*** Begin section ***

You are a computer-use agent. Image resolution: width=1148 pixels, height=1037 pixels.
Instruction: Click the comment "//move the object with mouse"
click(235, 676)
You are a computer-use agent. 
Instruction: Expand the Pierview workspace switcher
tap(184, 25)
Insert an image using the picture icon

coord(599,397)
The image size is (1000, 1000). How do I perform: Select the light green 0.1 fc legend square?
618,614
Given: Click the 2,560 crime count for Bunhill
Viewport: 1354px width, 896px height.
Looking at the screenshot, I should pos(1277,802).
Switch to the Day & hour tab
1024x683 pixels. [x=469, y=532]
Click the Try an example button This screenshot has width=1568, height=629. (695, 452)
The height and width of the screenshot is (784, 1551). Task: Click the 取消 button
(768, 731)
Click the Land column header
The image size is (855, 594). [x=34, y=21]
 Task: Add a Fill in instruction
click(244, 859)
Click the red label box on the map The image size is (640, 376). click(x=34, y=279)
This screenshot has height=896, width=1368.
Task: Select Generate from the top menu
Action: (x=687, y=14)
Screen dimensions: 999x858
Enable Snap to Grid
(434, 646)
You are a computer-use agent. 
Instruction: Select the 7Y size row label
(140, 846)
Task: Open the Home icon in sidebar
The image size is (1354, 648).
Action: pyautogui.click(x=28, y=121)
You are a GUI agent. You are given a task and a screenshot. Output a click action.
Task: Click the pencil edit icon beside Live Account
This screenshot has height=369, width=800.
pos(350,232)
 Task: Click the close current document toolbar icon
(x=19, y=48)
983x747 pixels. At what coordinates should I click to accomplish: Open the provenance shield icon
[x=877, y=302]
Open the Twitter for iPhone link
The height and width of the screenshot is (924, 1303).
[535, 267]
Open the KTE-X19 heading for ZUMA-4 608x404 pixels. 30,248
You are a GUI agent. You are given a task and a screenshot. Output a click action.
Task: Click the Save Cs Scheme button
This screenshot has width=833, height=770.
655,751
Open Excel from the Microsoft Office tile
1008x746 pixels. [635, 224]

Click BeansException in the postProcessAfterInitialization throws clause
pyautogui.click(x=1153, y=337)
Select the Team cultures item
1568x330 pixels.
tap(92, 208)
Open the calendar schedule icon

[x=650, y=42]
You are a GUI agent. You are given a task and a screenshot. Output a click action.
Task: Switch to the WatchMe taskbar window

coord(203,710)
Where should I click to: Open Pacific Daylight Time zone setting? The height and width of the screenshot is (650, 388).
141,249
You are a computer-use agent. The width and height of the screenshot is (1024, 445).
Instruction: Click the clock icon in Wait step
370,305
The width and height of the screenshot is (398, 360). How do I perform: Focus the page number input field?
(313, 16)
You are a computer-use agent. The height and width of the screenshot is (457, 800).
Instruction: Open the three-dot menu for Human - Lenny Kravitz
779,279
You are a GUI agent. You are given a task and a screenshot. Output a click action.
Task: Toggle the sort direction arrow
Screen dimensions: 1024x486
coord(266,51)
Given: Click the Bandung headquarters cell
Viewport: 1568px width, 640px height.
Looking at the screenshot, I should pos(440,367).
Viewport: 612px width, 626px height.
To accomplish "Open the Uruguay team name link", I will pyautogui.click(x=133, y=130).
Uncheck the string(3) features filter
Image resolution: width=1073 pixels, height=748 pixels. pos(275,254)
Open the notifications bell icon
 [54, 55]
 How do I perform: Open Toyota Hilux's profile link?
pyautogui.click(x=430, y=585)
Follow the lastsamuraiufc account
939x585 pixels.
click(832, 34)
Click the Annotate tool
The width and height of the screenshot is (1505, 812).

*** End section ***

Using the listing above, return word for word each line from the one that has "Instruction: Click the comment" through the one that has "Given: Click the 2,560", and no line outside that range.

Instruction: Click the comment "//move the object with mouse"
click(235, 676)
You are a computer-use agent. 
Instruction: Expand the Pierview workspace switcher
tap(184, 25)
Insert an image using the picture icon

coord(599,397)
The image size is (1000, 1000). How do I perform: Select the light green 0.1 fc legend square?
618,614
Given: Click the 2,560 crime count for Bunhill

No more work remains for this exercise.